## Your objective
Please return the lines below verbatim, beginning at the one that has "Open the slide" and stopping after the one that has "Task: Save the capture using the disk icon", and add no other lines.
Information shown: Begin
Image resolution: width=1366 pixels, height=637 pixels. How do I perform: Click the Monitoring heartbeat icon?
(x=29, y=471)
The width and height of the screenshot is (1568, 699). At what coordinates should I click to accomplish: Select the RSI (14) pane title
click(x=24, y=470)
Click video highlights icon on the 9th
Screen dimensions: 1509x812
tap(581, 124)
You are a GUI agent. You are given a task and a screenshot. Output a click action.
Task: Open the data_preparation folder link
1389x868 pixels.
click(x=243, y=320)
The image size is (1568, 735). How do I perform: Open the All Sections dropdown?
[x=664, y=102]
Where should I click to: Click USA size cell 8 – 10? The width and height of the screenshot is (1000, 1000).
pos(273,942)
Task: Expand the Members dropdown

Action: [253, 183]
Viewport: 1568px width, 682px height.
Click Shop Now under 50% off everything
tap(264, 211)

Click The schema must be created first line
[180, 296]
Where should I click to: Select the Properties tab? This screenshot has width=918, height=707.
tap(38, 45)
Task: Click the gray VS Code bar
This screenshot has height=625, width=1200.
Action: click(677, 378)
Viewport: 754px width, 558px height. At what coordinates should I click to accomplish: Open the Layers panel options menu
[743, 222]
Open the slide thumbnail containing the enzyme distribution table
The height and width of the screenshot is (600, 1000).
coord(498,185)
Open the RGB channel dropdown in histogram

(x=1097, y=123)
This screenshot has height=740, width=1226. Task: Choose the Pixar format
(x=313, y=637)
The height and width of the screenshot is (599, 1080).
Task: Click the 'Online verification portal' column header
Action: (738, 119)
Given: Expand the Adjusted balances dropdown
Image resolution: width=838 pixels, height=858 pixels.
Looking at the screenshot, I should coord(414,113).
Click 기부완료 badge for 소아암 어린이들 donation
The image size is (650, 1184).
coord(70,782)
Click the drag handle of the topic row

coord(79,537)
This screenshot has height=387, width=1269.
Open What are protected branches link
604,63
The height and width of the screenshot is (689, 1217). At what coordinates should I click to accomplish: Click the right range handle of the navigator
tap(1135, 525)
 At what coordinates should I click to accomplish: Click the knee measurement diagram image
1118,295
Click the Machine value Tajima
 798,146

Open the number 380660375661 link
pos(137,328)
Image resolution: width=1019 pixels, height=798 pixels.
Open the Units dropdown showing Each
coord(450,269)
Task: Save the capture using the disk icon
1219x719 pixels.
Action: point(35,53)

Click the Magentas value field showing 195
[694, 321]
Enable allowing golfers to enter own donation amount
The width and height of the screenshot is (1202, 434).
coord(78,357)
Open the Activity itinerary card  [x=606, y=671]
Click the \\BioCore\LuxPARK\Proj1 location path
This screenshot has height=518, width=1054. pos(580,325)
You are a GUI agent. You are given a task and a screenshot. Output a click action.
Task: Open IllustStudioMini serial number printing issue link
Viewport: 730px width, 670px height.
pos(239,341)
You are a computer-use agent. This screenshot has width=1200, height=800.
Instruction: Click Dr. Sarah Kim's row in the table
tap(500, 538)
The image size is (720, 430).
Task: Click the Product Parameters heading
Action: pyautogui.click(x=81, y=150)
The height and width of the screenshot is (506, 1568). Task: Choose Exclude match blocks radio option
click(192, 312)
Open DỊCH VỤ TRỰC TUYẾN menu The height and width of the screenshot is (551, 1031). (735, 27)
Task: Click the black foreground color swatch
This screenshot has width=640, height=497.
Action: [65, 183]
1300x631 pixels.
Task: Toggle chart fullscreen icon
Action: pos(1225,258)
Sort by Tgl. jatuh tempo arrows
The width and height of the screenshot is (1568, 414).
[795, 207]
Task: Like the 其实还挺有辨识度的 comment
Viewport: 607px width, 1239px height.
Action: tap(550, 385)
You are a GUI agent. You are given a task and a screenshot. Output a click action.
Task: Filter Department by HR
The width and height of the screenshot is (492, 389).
Information shown: End
## Solution for this exercise
Open the slide thumbnail containing the enzyme distribution table
The height and width of the screenshot is (600, 1000).
coord(498,185)
Open the RGB channel dropdown in histogram

(x=1097, y=123)
This screenshot has height=740, width=1226. Task: Choose the Pixar format
(x=313, y=637)
The height and width of the screenshot is (599, 1080).
Task: Click the 'Online verification portal' column header
Action: (738, 119)
Given: Expand the Adjusted balances dropdown
Image resolution: width=838 pixels, height=858 pixels.
Looking at the screenshot, I should coord(414,113).
Click 기부완료 badge for 소아암 어린이들 donation
The image size is (650, 1184).
coord(70,782)
Click the drag handle of the topic row

coord(79,537)
This screenshot has height=387, width=1269.
Open What are protected branches link
604,63
The height and width of the screenshot is (689, 1217). At what coordinates should I click to accomplish: Click the right range handle of the navigator
tap(1135, 525)
 At what coordinates should I click to accomplish: Click the knee measurement diagram image
1118,295
Click the Machine value Tajima
 798,146

Open the number 380660375661 link
pos(137,328)
Image resolution: width=1019 pixels, height=798 pixels.
Open the Units dropdown showing Each
coord(450,269)
Task: Save the capture using the disk icon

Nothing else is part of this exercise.